Les réponses et les explications de chaque question s’affichent ici une fois le parcours terminé. Elles renvoient alors vers la fiche du glossaire correspondante, où la notion est traitée en entier avec son exemple chiffré.
1. Sur une police tous risques chantier, que l'assuré doit-il établir, et que n'a-t-il pas à établir ?
Le dommage, sa survenance dans la période et son caractère fortuit ; il n'a pas à en prouver la cause
C'est l'inversion propre au tous risques et elle décide de la conduite du dossier avant même la première expertise : la garantie porte sur tout ce qui n'est pas exclu, si bien qu'établir la cause est le travail de celui qui veut opposer une exclusion, non de celui qui réclame. La réponse qui met la cause à la charge de l'assuré est celle que produit spontanément l'habitude des polices à garanties nommées, et elle coûte des mois passés à démontrer ce dont on n'avait pas la charge. Demander en plus l'absence de faute d'un intervenant confond la police de dommage avec une action en responsabilité.
Fiche du glossaire · tous-risques-chantier-car2. L'assureur invoque le vice de conception. Combien de choses doit-il établir, et laquelle est la plus négligée ?

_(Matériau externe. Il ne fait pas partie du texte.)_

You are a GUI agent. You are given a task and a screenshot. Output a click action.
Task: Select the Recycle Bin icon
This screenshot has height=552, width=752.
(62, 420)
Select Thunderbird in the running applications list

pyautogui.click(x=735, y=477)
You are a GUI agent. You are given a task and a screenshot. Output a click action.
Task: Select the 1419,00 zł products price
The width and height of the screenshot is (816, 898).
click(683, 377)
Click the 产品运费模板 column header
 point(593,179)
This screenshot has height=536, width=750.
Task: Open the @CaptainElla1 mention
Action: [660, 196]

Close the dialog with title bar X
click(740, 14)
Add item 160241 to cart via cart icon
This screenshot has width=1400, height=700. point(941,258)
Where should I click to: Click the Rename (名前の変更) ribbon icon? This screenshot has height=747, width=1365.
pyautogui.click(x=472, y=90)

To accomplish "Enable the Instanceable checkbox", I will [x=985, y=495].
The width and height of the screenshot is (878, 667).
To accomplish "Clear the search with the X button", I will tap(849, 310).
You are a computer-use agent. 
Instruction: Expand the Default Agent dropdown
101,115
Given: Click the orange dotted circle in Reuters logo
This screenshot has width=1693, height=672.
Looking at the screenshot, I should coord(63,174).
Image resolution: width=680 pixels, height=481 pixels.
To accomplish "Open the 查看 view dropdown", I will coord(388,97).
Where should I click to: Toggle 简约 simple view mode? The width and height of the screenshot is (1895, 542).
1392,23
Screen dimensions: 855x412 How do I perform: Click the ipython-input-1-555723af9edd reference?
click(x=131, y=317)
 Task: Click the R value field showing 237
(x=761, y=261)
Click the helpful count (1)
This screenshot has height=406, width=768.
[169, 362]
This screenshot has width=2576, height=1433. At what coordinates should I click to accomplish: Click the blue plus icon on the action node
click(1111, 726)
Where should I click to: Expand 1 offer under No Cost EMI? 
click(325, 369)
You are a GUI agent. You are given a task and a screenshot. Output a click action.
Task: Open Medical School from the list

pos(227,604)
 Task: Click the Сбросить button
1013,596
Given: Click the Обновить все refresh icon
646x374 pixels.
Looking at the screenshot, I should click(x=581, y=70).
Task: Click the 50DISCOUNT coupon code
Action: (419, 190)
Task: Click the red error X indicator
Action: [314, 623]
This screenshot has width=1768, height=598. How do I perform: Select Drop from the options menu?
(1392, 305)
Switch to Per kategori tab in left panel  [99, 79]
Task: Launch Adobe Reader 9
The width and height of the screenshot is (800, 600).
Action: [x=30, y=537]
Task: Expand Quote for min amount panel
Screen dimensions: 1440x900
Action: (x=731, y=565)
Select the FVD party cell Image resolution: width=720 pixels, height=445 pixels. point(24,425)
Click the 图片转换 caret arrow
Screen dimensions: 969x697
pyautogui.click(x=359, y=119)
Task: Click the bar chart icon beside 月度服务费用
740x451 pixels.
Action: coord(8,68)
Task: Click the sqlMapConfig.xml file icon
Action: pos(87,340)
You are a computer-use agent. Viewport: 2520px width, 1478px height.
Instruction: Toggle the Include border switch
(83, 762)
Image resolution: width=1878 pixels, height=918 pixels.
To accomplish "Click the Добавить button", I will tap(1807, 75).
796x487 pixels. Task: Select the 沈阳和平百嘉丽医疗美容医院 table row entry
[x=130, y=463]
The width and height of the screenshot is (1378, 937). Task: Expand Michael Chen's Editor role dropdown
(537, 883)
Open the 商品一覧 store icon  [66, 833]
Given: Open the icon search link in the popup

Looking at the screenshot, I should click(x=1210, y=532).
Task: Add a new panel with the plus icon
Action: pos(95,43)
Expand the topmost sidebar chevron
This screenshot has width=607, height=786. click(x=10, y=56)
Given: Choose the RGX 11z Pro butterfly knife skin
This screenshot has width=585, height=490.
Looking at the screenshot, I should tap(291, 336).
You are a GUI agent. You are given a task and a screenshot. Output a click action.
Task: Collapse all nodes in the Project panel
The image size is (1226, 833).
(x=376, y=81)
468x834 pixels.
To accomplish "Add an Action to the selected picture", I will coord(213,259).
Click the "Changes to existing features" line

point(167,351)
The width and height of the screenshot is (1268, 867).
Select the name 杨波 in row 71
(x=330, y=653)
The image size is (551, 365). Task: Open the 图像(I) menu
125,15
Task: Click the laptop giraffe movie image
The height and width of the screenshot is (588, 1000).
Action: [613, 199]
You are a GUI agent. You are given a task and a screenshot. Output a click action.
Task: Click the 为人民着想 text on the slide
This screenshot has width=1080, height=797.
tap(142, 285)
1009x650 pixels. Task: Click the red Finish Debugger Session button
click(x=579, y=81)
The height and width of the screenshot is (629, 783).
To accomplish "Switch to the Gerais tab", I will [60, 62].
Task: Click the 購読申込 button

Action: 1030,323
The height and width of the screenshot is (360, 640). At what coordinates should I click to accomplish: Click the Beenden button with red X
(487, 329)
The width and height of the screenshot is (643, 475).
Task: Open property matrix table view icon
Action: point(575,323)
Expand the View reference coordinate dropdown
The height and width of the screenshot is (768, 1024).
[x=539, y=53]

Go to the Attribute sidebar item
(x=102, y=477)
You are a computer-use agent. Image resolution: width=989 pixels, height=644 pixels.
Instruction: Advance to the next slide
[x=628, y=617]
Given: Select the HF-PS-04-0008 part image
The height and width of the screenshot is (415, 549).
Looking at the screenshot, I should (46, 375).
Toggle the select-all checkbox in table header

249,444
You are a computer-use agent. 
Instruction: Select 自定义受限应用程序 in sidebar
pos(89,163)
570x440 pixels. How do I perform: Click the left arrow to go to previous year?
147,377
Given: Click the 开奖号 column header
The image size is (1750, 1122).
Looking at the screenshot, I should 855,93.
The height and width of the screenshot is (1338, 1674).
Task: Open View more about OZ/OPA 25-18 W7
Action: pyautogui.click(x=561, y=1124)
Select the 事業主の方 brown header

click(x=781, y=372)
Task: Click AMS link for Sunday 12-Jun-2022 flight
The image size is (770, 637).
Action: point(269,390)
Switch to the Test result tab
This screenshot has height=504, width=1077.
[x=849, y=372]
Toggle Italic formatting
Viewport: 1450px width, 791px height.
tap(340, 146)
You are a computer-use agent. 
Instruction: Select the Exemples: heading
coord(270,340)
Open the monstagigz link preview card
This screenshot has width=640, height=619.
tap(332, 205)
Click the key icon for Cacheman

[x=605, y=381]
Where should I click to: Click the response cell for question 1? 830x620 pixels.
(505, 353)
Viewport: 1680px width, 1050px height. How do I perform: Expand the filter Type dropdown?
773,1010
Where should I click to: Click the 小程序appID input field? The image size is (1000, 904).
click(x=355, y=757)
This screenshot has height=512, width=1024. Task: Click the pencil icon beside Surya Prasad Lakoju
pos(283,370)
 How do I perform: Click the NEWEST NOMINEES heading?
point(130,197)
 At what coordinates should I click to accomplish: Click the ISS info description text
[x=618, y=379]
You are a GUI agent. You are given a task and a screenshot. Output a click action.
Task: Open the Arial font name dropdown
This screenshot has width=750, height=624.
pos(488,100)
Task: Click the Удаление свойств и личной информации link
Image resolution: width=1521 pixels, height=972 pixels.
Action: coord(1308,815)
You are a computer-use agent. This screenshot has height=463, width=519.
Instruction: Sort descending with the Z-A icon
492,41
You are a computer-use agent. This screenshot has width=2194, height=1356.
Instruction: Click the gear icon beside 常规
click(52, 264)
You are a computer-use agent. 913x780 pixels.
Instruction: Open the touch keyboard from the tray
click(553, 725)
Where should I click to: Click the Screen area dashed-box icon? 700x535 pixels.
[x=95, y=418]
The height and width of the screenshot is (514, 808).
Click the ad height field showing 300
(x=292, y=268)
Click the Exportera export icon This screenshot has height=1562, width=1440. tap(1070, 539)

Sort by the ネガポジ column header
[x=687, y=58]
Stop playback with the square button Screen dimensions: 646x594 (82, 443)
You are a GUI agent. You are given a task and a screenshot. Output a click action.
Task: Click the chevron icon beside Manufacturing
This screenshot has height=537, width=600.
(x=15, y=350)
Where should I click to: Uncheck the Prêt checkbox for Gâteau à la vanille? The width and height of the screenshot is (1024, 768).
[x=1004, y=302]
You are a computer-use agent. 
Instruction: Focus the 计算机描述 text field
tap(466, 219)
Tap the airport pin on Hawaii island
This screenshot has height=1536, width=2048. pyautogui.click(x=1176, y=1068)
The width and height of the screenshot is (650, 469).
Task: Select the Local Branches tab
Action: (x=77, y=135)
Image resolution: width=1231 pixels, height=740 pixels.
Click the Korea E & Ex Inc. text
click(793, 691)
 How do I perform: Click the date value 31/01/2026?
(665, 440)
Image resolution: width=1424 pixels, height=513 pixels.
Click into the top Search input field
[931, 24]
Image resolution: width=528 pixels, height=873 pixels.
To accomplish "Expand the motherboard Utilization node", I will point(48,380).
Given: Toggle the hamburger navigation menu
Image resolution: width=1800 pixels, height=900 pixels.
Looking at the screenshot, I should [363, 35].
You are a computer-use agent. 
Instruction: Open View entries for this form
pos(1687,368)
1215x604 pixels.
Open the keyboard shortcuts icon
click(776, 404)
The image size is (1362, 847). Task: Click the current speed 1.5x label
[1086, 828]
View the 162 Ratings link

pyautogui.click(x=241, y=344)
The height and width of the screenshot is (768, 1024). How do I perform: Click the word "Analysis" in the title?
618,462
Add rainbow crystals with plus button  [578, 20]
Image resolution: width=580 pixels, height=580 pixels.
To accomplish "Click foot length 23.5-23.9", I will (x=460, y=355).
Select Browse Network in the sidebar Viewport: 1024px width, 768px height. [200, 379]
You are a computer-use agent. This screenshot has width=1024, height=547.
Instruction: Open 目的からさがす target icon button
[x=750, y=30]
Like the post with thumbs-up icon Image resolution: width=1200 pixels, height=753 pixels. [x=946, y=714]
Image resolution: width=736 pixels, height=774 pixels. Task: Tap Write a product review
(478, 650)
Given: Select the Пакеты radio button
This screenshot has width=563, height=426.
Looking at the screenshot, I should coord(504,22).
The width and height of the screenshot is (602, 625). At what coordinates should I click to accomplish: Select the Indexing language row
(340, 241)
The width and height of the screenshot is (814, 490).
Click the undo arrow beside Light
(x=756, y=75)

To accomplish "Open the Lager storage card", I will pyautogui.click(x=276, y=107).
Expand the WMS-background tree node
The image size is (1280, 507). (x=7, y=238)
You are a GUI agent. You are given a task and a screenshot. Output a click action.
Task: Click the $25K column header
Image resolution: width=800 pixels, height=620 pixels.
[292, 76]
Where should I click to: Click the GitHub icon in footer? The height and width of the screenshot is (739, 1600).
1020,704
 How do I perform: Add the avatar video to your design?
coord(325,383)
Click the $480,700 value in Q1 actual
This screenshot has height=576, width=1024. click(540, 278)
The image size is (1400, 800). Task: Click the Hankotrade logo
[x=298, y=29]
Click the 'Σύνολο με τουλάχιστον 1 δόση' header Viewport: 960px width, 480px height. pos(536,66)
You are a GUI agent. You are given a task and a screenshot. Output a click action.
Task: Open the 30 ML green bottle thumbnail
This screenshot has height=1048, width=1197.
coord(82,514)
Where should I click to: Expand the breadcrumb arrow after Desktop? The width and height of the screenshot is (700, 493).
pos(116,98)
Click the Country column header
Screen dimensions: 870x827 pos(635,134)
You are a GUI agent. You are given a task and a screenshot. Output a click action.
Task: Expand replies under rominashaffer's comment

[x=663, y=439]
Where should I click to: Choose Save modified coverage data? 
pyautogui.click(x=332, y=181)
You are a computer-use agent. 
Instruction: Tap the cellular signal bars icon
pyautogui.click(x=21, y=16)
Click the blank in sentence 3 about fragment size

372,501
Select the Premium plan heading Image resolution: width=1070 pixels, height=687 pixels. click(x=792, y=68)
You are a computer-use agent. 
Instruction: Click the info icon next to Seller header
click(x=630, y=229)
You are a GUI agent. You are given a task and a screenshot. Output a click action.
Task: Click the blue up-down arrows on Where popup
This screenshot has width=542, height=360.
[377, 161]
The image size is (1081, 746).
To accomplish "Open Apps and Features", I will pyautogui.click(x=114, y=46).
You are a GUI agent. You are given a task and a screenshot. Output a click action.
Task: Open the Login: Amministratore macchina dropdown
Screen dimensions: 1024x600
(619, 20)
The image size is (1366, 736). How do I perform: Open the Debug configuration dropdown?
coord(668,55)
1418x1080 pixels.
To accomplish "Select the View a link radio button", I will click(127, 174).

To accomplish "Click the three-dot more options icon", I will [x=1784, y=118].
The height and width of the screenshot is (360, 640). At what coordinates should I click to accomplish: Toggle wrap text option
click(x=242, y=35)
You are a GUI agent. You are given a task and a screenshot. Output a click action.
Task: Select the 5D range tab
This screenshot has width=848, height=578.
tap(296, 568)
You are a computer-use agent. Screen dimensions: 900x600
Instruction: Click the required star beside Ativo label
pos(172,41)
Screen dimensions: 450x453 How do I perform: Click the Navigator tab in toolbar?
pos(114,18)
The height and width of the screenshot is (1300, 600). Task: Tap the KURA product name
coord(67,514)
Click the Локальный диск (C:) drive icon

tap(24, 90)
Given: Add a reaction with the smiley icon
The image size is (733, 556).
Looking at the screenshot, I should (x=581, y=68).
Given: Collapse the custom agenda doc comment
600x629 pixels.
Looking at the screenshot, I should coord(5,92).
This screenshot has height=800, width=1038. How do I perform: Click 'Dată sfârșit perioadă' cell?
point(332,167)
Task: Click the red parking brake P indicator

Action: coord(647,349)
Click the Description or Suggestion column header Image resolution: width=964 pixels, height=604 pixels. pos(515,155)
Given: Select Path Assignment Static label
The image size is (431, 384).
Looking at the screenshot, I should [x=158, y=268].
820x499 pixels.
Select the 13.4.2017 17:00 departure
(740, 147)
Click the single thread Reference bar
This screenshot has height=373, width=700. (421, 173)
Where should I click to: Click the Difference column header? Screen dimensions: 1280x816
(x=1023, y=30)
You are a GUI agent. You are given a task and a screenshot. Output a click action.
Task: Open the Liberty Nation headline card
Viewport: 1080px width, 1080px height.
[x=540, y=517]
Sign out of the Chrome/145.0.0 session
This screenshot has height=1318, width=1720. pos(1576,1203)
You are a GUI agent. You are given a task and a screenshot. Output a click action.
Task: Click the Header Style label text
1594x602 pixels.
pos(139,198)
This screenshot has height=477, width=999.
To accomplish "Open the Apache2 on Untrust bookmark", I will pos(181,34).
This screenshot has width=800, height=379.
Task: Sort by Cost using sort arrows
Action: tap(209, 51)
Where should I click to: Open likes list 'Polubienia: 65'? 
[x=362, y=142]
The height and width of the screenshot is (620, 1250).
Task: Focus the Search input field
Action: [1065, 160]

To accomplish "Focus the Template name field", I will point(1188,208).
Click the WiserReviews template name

Deux, le défaut ET son rôle causal, et la seconde branche est la plus négligée et souvent la plus difficile
Un défaut peut exister et n'avoir joué aucun rôle dans le sinistre, et cette seconde branche est celle que les rapports d'expertise traitent le plus vite, souvent en une phrase, parce qu'elle paraît découler de la première. Elle n'en découle pas : c'est là que se gagnent des dossiers qu'on croyait perdus sur la lecture d'une exclusion. Chercher la faute de l'auteur, comme le propose une autre réponse, importe un raisonnement de responsabilité dans une police de dommage, où l'exclusion vise un état de la chose et non un comportement.
Fiche du glossaire · clause-exclusion3. Une usure prévisible, un tassement annoncé, un dommage certain. Par quelle voie sortent-ils de la garantie, et pourquoi est-ce la plus courte ?
Par l'absence d'aléa : aucune exclusion n'a à être prouvée, la garantie supposant un évènement incertain
L'aléa est une condition de la garantie et non une exclusion, si bien que l'assureur n'a rien à démontrer d'autre que la certitude du dommage : il n'entre jamais dans le débat sur le vice, sur son rôle causal ni sur la rédaction de l'exclusion. C'est la porte la plus courte, et il faut savoir qu'elle existe pour ne pas construire tout un dossier sur un terrain que l'assureur n'empruntera pas. Les deux autres réponses désignent des mécanismes réels qui interviennent plus tard, l'un sur la preuve, l'autre sur le montant, et jamais sur l'existence de la garantie.
Fiche du glossaire · contrat-aleatoire4. Sur un chantier, la preuve se détruit pour de bonnes raisons : il faut dégager, sécuriser, reprendre. Quel effet cette destruction a-t-elle ?
Un effet asymétrique : l'assuré gagne le principe, faute pour l'assureur de pouvoir établir la cause d'exclusion, et perd le montant, faute de pouvoir chiffrer
L'asymétrie découle directement de la répartition de la charge : l'assureur perd sa cause d'exclusion avec les pièces, tandis que l'assuré, qui doit chiffrer, perd son montant avec les mêmes pièces. La conséquence pratique est qu'un assuré victorieux sur le principe peut sortir du dossier avec beaucoup moins qu'il n'attendait, et cela se joue dans les deux jours qui suivent le sinistre, pendant qu'on dégage. La réponse qui la croit symétrique est confortable et fausse ; celle qui la donne défavorable au seul assuré oublie que l'exclusion se prouve, et par l'autre partie.
Fiche du glossaire · assurance-construction5. Sur quoi le dossier se perd-il plus souvent que sur la cause, et quelle confusion en est responsable ?
Sur la clause de conservation en l'état, confondue avec les mesures conservatoires : tenir un jalon contractuel n'est pas une mesure conservatoire urgente
La clause impose de laisser les lieux en l'état jusqu'à l'examen, sauf mesure conservatoire urgente, et c'est cette exception que le chantier élargit sans y penser : reprendre pour tenir une date n'est pas conserver, c'est produire. La confusion est d'autant plus facile que les deux gestes se ressemblent sur le terrain et se décident par les mêmes personnes, dans les mêmes heures. Les trois autres réponses nomment des confusions réelles et bien connues, ce qui est justement pourquoi elles se traitent : celle-ci passe inaperçue parce que personne ne se voit détruire une preuve en respectant son planning.